### SÉRIE D'EXERCICES
a. D'après le texte sur la coopération Russie-Ghana, en quoi des échanges culturels et éducatifs entre les deux pays seraient-ils bénéfiques ? Répondez en une à trois phrases.
b. Dans les enregistrements, mettez sous forme de liste JSON de chaînes, à raison d'une chaîne par ligne et sans les lignes vides, les lignes qui commencent à celle contenant « Image resolution: width=1372 » et vont jusqu'à celle contenant « Action: [49, 268] », ces deux lignes comprises.

En matière de sécurité, la Russie peut partager son expertise et ses ressources pour aider le Ghana à renforcer sa sécurité intérieure et lutter contre les menaces transnationales. Par ailleurs, des échanges culturels et éducatifs entre les deux pays favoriseraient la compréhension mutuelle et la collaboration dans les domaines de l’éducation et des arts.
Dans le contexte géopolitique actuel, cette coopération représente une stratégie gagnante pour la Russie, cherchant ainsi à affirmer son influence en Afrique face aux pressions des Etats-Unis et de l’Union européenne. Le Ghana, en tant que pilier en Afrique de l’Ouest, pourrait jouer un rôle crucial dans cette dynamique. La coopération Russie-Ghana incarne une ère de changement où les puissances émergentes prennent leur place sur la scène internationale, et cette alliance stratégique est l’occasion pour les deux pays d’accélérer leur développement économique, social et culturel.

### LISTE DES ENREGISTREMENTS
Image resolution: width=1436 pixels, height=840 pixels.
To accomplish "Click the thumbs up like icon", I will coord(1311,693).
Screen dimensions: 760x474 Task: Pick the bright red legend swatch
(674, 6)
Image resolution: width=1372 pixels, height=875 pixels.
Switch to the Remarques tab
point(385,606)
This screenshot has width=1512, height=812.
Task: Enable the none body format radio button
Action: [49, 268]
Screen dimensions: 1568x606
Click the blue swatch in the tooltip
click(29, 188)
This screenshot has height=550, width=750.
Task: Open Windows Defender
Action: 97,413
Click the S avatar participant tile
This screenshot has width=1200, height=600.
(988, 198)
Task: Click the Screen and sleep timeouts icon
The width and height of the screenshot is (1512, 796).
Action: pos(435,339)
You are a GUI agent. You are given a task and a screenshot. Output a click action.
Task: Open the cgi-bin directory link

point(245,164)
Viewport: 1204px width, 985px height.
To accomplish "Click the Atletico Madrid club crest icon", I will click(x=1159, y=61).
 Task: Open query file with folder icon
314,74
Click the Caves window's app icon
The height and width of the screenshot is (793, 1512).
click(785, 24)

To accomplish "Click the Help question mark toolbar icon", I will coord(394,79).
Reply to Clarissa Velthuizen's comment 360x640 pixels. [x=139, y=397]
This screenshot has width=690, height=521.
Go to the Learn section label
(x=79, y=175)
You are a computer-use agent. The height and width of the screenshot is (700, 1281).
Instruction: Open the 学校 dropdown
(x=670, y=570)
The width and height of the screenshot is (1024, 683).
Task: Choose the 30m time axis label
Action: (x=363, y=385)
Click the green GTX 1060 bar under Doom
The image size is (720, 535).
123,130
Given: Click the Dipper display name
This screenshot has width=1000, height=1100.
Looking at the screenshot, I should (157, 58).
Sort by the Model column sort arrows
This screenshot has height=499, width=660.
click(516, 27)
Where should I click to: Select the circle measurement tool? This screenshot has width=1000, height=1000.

### CORRIGÉ DES EXERCICES
a. Selon le texte, ces échanges favoriseraient la compréhension mutuelle entre la Russie et le Ghana. Ils favoriseraient aussi la collaboration dans les domaines de l'éducation et des arts.

b.
[
  "Image resolution: width=1372 pixels, height=875 pixels.",
  "Switch to the Remarques tab",
  "point(385,606)",
  "This screenshot has width=1512, height=812.",
  "Task: Enable the none body format radio button",
  "Action: [49, 268]"
]